READING TEXT -
____________

I've learned that a death brings out sibling issues long buried: fears, anger, rivalry. That has been the hardest part of this past month. For anyone facing the imminent death of a parent: be prepared for this. Don't be surprised. Meet your own needs, and expect your brothers and sisters to meet their own needs and voice their feelings, even when it hurts others. Put on a heavy raincoat for this storm. Don't spend too much time with one of them who is flailing about.
Anyway, perhaps by writing out these regrets I will be able to let go of them and move on. And perhaps someone else will be able to learn from my mistakes.
Saturday, May 03, 2008
Today I spent an hour trying to do it and then finally gave up in tears. If I'd made this attempt any earlier, I would have been even more upset than I am today.
My big mistake: trying to do it on a Saturday morning.
First I dialed Verizon, entered my info, and went through a couple of menus, always hearing offers of expanded service. Finally I heard the automated voice give me choices that included "Disconnect."
"Disconnect," I said. A menu of further choices followed, including "Entire account," which I repeated firmly.
The computer voice sounded astonished and wanted to know why I was disconnecting. She gave gave me a list of options, none of which fit the bill. (I didn't want to select "Moved to a new location.")
"Just let me speak to a representative," I begged the voice.
To do that, I had to enter my name, address, phone number, etc., a few more times; then I was put on hold. Finally I got a new message: "The Verizon office you have requested is closed. Please call back at another time."
Just to make sure, I tried a different Verizon number (maybe "Billing questions" would work if "To order services" didn't) but reached the same dead end.
Okay, no humans available on a Saturday. With all the unemployed people in this country, Verizon can't put 50-100 of them to work on a Saturday. Or even one--being placed on hold for two hours would be better than nothing.

____________

(Records from a collection)
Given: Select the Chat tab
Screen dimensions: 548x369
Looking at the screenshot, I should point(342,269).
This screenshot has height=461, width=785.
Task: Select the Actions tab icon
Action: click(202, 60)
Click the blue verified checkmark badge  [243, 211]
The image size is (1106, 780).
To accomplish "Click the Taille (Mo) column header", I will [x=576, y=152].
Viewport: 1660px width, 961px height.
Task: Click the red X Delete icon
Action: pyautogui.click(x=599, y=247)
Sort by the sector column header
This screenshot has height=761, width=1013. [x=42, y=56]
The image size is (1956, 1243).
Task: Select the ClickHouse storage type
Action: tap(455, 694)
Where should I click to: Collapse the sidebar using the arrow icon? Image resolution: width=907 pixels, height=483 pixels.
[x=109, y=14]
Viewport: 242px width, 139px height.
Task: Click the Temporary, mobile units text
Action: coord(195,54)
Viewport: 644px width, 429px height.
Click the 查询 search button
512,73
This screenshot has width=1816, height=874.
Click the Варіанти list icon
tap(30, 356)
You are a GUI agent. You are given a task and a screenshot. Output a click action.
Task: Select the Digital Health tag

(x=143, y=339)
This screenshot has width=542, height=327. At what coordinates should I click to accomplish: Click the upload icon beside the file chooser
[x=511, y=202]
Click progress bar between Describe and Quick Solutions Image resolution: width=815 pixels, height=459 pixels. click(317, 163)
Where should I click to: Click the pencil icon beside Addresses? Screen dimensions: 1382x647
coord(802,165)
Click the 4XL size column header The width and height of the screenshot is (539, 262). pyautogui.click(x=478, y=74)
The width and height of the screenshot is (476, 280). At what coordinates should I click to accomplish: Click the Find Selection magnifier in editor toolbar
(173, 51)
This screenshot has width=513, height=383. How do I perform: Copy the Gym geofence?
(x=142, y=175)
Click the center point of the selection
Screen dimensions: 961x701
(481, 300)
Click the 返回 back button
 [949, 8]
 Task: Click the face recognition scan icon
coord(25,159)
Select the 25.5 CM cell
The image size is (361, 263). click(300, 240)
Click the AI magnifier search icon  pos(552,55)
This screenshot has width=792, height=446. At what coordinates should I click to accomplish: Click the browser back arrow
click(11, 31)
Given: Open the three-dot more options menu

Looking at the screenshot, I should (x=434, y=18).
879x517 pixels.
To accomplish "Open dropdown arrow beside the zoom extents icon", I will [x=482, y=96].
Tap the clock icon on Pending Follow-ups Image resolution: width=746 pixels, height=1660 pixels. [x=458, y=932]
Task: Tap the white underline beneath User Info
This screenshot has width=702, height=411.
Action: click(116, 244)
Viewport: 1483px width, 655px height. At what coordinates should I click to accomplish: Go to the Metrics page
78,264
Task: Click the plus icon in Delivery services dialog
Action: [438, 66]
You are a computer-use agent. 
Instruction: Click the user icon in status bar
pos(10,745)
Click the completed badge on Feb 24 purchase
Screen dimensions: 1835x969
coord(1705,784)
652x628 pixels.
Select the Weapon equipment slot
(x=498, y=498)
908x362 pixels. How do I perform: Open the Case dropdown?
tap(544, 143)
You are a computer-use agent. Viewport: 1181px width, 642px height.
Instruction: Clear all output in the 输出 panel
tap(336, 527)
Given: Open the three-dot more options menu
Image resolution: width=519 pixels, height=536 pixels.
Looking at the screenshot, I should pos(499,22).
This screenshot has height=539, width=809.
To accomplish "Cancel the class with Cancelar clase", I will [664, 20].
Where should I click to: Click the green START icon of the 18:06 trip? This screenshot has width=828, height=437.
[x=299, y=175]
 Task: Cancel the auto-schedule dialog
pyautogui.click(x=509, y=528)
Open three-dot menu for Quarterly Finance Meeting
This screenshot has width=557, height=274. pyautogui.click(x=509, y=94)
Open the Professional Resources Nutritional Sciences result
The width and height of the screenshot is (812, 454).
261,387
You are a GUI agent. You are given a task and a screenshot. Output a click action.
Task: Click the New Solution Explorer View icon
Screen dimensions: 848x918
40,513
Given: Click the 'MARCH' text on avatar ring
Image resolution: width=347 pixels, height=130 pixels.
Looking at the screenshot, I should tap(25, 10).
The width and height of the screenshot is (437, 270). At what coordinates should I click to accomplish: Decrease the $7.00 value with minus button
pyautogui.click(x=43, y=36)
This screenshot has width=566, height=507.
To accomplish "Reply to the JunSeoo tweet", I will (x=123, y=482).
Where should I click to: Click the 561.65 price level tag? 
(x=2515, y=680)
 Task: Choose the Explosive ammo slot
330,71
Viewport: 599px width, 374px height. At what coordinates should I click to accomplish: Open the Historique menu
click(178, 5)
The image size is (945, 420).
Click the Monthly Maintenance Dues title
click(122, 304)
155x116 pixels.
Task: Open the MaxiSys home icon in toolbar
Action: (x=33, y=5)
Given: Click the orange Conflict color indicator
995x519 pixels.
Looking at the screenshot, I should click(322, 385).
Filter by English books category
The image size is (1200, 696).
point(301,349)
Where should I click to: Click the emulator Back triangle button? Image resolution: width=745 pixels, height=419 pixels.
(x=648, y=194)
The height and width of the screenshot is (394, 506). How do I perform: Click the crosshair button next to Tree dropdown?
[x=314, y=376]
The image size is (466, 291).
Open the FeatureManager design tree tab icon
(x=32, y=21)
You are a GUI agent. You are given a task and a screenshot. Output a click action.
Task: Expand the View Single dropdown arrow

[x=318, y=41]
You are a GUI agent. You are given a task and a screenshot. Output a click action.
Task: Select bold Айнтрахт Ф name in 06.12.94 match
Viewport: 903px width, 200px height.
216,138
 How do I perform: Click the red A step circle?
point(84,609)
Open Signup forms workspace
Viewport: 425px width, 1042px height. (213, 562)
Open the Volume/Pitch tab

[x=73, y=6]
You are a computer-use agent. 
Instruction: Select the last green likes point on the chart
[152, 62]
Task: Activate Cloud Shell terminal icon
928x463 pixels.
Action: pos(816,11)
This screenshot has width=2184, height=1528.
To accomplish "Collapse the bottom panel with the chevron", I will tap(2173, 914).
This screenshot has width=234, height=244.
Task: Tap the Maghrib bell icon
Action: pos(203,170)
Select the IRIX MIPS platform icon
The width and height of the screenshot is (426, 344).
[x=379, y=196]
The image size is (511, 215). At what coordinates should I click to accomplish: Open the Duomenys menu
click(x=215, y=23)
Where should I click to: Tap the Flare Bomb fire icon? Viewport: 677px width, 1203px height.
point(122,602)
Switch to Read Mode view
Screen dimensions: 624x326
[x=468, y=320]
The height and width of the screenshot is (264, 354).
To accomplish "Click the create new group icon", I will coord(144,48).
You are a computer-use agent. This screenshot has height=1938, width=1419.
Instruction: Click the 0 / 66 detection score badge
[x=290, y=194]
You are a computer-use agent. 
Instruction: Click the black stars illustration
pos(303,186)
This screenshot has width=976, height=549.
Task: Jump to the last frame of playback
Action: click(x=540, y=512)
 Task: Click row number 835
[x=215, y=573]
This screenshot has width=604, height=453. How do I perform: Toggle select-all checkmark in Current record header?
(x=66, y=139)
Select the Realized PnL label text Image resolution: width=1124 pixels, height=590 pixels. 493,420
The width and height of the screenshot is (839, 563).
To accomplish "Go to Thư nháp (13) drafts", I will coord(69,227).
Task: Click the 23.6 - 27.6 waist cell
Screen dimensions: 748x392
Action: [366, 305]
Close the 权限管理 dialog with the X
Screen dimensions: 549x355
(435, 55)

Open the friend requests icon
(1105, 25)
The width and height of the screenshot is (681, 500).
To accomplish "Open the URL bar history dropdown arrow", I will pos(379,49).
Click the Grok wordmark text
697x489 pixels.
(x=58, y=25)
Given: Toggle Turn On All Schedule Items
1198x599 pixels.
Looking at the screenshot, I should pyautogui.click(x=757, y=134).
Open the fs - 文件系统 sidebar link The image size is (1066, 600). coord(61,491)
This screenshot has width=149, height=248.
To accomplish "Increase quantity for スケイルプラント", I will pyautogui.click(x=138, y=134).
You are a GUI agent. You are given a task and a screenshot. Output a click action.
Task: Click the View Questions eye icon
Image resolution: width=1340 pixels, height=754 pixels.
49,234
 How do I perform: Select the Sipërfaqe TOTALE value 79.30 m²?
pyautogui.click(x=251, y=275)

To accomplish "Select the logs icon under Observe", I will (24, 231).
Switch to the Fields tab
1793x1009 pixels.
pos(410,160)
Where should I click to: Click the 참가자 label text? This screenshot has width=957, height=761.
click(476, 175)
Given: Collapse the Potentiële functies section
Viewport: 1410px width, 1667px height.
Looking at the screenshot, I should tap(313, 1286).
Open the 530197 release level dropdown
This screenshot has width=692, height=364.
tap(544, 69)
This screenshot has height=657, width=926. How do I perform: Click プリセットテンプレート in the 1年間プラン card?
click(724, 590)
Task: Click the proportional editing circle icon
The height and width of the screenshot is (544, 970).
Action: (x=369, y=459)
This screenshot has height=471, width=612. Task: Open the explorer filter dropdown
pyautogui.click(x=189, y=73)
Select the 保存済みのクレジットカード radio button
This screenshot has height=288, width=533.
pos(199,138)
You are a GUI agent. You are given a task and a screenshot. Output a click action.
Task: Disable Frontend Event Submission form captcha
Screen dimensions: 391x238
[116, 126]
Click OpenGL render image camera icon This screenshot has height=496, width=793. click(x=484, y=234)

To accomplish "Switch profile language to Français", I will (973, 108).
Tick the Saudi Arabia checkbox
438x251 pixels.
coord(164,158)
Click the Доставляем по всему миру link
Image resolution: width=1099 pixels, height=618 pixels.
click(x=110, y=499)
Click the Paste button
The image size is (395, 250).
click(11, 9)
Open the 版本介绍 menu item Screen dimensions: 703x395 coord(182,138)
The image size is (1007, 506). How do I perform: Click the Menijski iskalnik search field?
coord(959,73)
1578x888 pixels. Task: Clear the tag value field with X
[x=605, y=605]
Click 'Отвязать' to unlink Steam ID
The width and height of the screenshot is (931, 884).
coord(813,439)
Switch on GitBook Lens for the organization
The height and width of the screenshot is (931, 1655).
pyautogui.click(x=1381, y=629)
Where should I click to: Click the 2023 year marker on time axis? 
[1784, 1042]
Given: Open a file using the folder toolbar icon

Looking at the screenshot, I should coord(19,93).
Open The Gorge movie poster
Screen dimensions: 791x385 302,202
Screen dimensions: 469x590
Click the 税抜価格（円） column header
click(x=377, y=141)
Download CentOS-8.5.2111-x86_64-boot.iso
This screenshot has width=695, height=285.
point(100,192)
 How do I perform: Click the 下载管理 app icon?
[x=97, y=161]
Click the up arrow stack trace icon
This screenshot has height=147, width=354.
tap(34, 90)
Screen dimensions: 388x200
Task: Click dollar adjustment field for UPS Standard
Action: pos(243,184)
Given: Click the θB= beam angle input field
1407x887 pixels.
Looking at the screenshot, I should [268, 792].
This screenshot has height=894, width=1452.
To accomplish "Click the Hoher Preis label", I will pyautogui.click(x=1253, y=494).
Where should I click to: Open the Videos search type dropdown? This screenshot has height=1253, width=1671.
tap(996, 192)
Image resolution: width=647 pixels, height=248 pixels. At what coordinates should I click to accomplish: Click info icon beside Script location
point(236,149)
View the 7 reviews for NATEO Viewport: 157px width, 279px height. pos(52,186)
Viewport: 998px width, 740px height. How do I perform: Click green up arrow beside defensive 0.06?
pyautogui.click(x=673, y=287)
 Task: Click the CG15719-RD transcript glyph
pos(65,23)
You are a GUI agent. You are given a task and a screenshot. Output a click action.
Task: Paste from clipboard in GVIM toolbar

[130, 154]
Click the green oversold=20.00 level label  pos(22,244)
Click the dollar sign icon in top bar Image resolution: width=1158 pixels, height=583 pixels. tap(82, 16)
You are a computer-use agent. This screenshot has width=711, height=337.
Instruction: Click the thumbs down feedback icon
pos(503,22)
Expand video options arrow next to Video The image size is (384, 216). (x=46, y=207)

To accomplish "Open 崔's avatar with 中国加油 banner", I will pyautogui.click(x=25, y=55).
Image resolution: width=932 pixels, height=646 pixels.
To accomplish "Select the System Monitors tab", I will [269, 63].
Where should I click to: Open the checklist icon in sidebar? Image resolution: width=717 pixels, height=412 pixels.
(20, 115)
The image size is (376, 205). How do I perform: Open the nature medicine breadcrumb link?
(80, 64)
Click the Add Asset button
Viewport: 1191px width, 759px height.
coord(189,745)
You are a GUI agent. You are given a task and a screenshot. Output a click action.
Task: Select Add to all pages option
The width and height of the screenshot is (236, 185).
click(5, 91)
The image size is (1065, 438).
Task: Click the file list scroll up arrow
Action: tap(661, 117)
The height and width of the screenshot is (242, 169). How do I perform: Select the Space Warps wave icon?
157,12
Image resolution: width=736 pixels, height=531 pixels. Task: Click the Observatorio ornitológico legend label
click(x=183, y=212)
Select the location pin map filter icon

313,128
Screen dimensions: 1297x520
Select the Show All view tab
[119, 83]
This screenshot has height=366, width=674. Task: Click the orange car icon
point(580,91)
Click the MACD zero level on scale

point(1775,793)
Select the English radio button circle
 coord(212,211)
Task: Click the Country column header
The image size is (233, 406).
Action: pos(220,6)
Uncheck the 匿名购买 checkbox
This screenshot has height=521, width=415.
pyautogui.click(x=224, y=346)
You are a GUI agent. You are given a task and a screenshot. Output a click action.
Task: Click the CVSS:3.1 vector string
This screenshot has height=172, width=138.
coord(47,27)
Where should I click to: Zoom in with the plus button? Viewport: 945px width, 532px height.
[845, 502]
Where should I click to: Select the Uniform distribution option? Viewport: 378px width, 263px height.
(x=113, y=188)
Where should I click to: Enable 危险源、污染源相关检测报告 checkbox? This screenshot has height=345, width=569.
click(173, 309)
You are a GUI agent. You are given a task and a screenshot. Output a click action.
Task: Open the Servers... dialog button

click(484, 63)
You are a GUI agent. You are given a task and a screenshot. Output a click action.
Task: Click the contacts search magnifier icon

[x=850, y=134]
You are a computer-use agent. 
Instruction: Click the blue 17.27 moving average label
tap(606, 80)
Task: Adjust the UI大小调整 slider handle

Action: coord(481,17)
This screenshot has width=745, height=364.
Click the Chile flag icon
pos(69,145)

____________

WORK TO COMPLETE -
Please continue the blog post about trying to disconnect a Verizon account, picking up after its last sentence. The records have nothing to do with this.

OUTPUT FOR THIS EXERCISE -
"Okay, I'll tell them she moved," I decided, "Just so I can disconnect this phone before the automatic billing hits her account with another $35.
But Verizon then demanded the five-digit zip code of the location where she had moved.
"Heaven!" I yelled. "She went to heaven, dammit! There's been a death in the family."
That put me back on their track to speak to a representative, and to hear five minutes later, "Please call back at another time."
So I tried again. This time I punched in 00000 for the zip code, but the voice then asked the name of the state.
"Death!" I yelled.
"I didn't understand your response. Please repeat it," said the automated voice.
"Argentina!" I tried again.
"Virginia?" the voice asked.
"NO!" At this point I looked in my address book and got a five-digit zip code for New York City. If I gave them a location, maybe they'd let me disconnect. I dialed through all the numbers and menus again, this time prepared.
"10021" I responded when asked to enter the five-digit zip code.
"You have moved to New York. Is that correct?" asked the voice.
"Yes," I agreed.
"We will connect you to a representative to handle your request," the voice promised.
I was encouraged--until I entered my info again and ended up on the same track that ended, "Please call back at another time."
Verizon refused to let Mom go without handing me to a fully human representative, probably to offer her service in another location, but those employees don't work on Saturday or Sunday.
Reluctantly, I decided to try the other option the automated voice had been suggesting repeatedly: "Go to our website." I went to my computer and tried to disconnect her service online.
Again, the only option was to say she had moved. No place on the website did death appear as a reason for ending service. So after name, phone number, address, etc. I entered:
Zip Code: 00000
Then I found that my entry of all this information was pointless because I hadn't logged in first.
"Okay, I'll select a username and password to log in," I decided.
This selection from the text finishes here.